The Redefined Role of Finance in Australian Agriculture
Dr. Nicolette Larder (U New England), Dr. Sarah Ruth Sippel (Leipzig U), and Prof. Neil Argent (U New England)
|Publication Date||October 2017|
|Publisher||Australian Geographer (Geographical Society of New South Wales, UK)|
In their highly influential teaching and research text Global Restructuring: The Australian Experience Fagan and Webber set out a substantivist, institutionalist and multi-scalar account of the Australian space economy’s relatively rapid and radical globalisation after 1980. This paper extends Fagan and Webber’s global restructuring thesis to Australian farming and agriculture, connecting historical and more recent scholarship on agriculture–finance relations. We highlight two areas where finance has fundamentally reshaped the agricultural sector. First, we argue that financial restructuring has shifted the relationship between farmers and lenders. Second, we suggest that under the logics of finance, Australian land and water are emerging as ‘alternative’ financial asset classes. The paper demonstrates that Australian agriculture has become subject to a comprehensive process of finance-driven economic restructuring over recent decades. Regulatory changes since the 1980s have resulted in an agricultural sector where finance’s growing role is normalised as a part of the sector’s operation. Importantly, we stress the paramount role governments have played in redefining agri-finance relationships in Australia by promoting and providing the regulatory framework for processes of marketisation and assetisation, thereby making agriculture attractive to subsequent financial investments. Finance does not operate on its own but relies on the state’s crucial role in incentivising and setting the conditions for finance capital.

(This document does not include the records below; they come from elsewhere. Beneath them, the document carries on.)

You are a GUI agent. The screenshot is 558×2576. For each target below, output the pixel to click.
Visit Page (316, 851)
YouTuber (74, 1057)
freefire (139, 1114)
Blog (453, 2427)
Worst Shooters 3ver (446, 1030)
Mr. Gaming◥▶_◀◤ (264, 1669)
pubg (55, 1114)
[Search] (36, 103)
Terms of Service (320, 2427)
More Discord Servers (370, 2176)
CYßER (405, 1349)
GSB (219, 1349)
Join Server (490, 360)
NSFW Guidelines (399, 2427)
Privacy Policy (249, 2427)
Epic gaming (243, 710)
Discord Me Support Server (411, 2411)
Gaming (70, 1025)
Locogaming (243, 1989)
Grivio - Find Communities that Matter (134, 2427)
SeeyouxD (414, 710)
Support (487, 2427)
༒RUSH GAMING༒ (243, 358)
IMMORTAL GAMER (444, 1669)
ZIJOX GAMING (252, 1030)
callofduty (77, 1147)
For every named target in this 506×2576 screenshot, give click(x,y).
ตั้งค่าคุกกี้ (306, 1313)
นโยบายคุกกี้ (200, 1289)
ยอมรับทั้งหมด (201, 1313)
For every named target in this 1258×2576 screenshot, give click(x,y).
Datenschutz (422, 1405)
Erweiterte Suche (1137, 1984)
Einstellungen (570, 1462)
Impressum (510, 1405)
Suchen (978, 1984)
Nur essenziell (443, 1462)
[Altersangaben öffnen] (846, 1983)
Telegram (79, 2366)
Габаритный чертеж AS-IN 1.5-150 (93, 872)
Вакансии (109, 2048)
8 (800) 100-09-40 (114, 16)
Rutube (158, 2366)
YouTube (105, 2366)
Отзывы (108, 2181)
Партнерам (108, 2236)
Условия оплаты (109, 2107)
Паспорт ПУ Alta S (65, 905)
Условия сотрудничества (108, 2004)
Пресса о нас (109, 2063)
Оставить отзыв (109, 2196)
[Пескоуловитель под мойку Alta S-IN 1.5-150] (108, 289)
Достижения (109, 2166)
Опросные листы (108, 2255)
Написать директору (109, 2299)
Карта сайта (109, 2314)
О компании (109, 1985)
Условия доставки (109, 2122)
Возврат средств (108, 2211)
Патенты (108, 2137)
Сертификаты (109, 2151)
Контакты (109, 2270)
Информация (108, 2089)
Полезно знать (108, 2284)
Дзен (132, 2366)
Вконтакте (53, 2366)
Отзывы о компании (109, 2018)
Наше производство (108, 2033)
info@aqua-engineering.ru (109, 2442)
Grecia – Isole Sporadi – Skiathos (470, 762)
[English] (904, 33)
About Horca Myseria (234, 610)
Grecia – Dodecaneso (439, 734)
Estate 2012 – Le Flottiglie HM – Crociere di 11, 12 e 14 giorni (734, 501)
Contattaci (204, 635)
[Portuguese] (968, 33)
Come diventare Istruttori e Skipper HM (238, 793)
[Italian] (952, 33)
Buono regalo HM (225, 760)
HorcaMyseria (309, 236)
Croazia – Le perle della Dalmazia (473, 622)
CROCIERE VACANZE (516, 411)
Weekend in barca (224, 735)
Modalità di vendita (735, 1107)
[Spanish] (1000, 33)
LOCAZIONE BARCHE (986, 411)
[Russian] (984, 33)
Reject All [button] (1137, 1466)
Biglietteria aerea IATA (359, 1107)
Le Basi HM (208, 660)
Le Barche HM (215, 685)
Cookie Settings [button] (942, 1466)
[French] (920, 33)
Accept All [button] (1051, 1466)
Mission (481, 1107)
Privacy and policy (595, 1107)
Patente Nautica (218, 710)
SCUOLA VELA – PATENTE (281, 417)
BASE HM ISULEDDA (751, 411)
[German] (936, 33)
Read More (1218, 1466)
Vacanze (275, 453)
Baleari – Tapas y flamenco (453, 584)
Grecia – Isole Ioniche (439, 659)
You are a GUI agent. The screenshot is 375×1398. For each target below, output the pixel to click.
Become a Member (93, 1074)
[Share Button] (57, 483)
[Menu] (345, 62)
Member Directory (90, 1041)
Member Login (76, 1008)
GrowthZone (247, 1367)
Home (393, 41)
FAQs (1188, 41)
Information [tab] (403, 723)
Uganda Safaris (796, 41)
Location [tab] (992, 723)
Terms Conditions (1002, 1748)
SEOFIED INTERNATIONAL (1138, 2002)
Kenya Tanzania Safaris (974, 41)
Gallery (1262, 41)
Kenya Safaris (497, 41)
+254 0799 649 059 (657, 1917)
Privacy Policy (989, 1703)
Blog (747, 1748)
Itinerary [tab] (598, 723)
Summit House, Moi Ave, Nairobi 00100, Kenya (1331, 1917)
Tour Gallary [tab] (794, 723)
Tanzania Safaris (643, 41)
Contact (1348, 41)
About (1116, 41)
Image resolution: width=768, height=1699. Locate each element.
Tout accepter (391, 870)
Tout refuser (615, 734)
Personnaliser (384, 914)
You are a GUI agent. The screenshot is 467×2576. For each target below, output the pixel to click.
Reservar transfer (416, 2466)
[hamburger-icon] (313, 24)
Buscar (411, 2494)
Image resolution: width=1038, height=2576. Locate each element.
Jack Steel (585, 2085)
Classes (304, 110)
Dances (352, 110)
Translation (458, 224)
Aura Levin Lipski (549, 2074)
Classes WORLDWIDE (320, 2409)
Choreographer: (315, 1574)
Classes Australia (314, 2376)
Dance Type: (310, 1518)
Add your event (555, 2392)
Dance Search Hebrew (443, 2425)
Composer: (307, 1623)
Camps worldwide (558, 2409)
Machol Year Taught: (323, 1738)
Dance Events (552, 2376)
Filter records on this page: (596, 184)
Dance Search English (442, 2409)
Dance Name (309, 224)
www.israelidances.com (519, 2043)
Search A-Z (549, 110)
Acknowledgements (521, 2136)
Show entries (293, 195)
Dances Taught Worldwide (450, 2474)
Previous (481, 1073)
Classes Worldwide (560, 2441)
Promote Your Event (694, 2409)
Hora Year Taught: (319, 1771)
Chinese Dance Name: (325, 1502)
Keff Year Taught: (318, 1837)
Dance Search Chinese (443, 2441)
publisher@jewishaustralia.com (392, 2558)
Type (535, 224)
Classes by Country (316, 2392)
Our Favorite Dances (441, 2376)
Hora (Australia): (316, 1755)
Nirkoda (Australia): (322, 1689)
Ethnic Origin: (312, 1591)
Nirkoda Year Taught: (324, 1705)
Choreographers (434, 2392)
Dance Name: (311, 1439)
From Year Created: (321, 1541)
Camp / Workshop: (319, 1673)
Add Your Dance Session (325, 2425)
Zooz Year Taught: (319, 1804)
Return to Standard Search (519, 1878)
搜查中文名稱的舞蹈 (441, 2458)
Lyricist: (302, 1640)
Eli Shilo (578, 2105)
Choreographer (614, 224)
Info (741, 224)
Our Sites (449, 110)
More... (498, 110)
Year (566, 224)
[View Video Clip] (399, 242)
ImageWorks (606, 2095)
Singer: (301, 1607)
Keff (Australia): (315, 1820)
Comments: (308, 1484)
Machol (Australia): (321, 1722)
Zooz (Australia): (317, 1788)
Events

Keywords: Agriculture, farming, financialisation, assetisation, Australia
Dr. Nicolette Larder (School of Behavioural, Cognitive and Social Sciences, U New England, Australia)
Nicolette Larder’s research agenda revolves around the social dynamics of the global agri-food system and the myriad ways people engage with and make sense of the act of food production. Within this broad scope work to date has engaged food producers from varying backgrounds across urban and rural settings and always with the intention of unraveling how food production fits within and contributes to broader social and environmental crises such as land and water scarcity, food insecurity and social inequality. She draws from a wide range of theoretical influences to explore diverse productive environments and producers including political economy, community economies, social movement studies, gender studies and most recently financialisation.
Dr. Sarah Ruth Sippel (Institute of Anthropology & SFB 1199, Leipzig U, Germany)
Sarah Ruth Sippel studied Middle Eastern studies and philosophy (Leipzig, Germany and Aix-en-Provence, France) and received her PhD in geography (Leipzig). In her PhD dissertation she combined a global agri-food systems perspective with various approaches to human and livelihood security in order to investigate processes of social differentiation in Moroccan export agriculture. Her current research project addresses the diverse imaginations of land through the lens of Australia’s increasing agricultural ties to the Gulf States and China.
Prof. Neil Argent (School of Behavioural, Cognitive and Social Sciences, U New England, Australia)
Neil Argent’s research interests center on understanding the factors and processes that make robust and sustainable rural communities. He is particularly keen on investigating the role of migration – especially city to rural migration and youth out-migration from rural areas – in changing the social and demographic make-up of rural communities. He also has a strong interest in social theory, especially as it relates to our understandings of space and place, and the key roles each plays within our lives.